What resin are you using, and could you describe your post-processing steps?
I assume the prints still look good after you remove them from the build platform (i.e. you’re not bending them out of shape in that step). I also assume they’re adequately supported (support density and contact size).
I wash in the Form Cure per the recommended settings from Formlabs. You want to shorten the time for parts that have small, thin, delicate features. I’ll often wash really delicate parts by hand instead, using the squeeze bottle. Then let them completely dry before curing in the Form Cure, again at the recommended settings (which vary per resin). Make sure you orient them in the chamber so the UV light hits them evenly (i.e. try to avoid one side getting persistently shadowed by another part).
The reason I suggest making sure the prints are complete dry before curing, is that alcohol swells them. You want them to un-swell before the extra curing locks the shape in place.
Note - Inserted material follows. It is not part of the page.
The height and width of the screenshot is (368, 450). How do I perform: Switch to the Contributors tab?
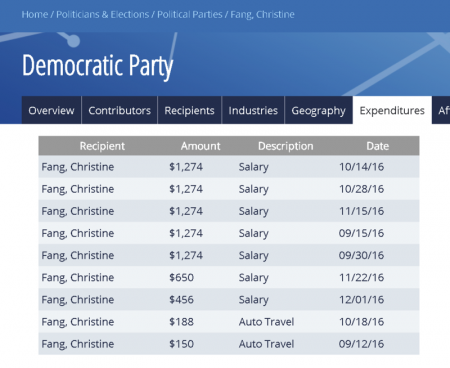click(x=119, y=110)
In practice, you can get away with putting them in earlier, especially since preheating speeds the evaporation process, but I wouldn’t get too aggressive with that while you’re trying to troubleshoot issues.
Changing the alcohol every 15 washes sounds to me like it should be more than sufficient.
I assume you haven’t noticed any warping in your prints during the above steps or you would have said so.
The size, shape and orientation of your print can also contribute to warping after the fact. e.g. I made a large, bulky bracket out of a much earlier version of Tough resin. Even though it was super well supported, a large flat surface kept coming out slightly bent. After the print, the bend worsened a bit over time (just sitting on the desk without being installed anywhere). The older Tough resin wasn’t as stiff, which was part of the issue (the exact same print in Standard came out just fine). However, the shape and orientation also contributed. When the resin cures, the new layer shrinks a little bit which can introduce internal stresses that pull inward on the edges of your print and make them warp ever so slightly away from the rest of the layer. When the edges are always near the same area of the print surface, the forces can stack and exacerbate the problem. In my case I suspect the internal stresses remained to some degree even after the print was cured and made the warping a little worse over time.
Changing the orientation helped a little - doing so “swept” the active layer across the build area as the print progressed, spreading out the effect. Unfortunately it didn’t completely eliminate the problem (I was somewhat limited on orientations to choose from due to the size of the part) and I wound up going with Standard instead, although given material improvements since then I’m fairly convinced if I tried the same print in Tough v5 / 1500 / 2000 the adjusted orientation would work fine today. If you have the design flexibility, there may be other tricks you can do with the geometry to lessen the effect (e.g. try honeycombing or other patterns).
Finally, what are you doing with your print after it’s finished? e.g. If it’s flat like a pancake and you leave it out in the sun for a week, it will eventually curl upward as the top side undergoes additional curing but the bottom doesn’t. Also, most of the resins don’t excel under static load - e.g. Tough resin will “droop” over time from a sustained force. Depending on your application, other resins (e.g. Rigid) may be more suitable and offer enhanced rigidity true to the originally designed shape.
I’ve covered a lot of things that might contribute to warping, perhaps others will have additional suggestions. In the meantime, best of luck troubleshooting and resolving the problem! The folks over at Formlabs Support are pretty friendly and knowledgeable as well if you still have difficulty figuring it out.